Activity
In your copy, leave out all pictures and reproduce every entry exactly.

---+---

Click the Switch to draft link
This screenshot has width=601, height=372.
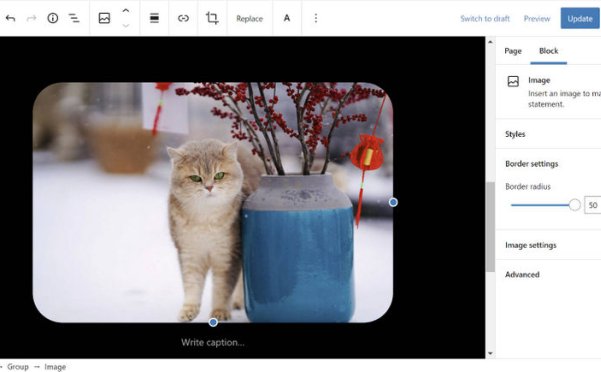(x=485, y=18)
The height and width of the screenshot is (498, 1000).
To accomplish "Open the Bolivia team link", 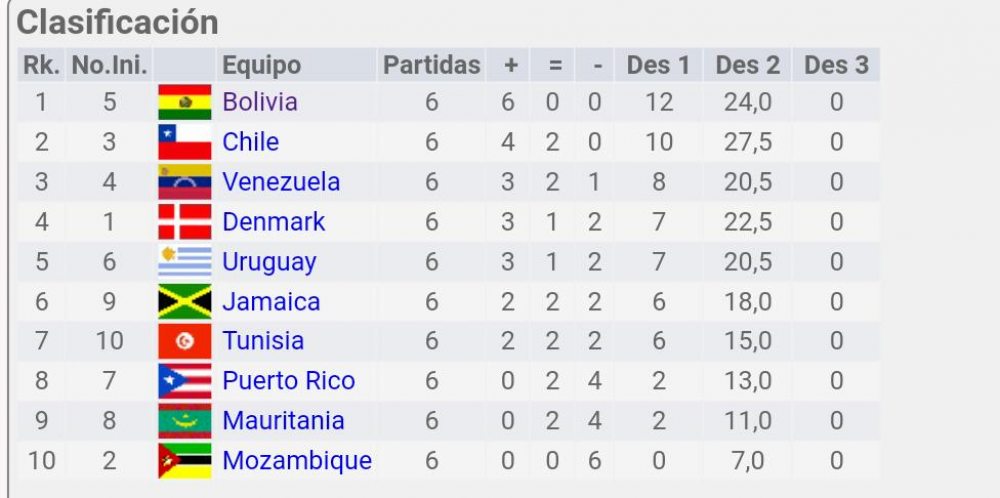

---+---

Result for this exercise
Click the Switch to draft link
This screenshot has width=601, height=372.
(x=485, y=18)
The height and width of the screenshot is (498, 1000).
To accomplish "Open the Bolivia team link", 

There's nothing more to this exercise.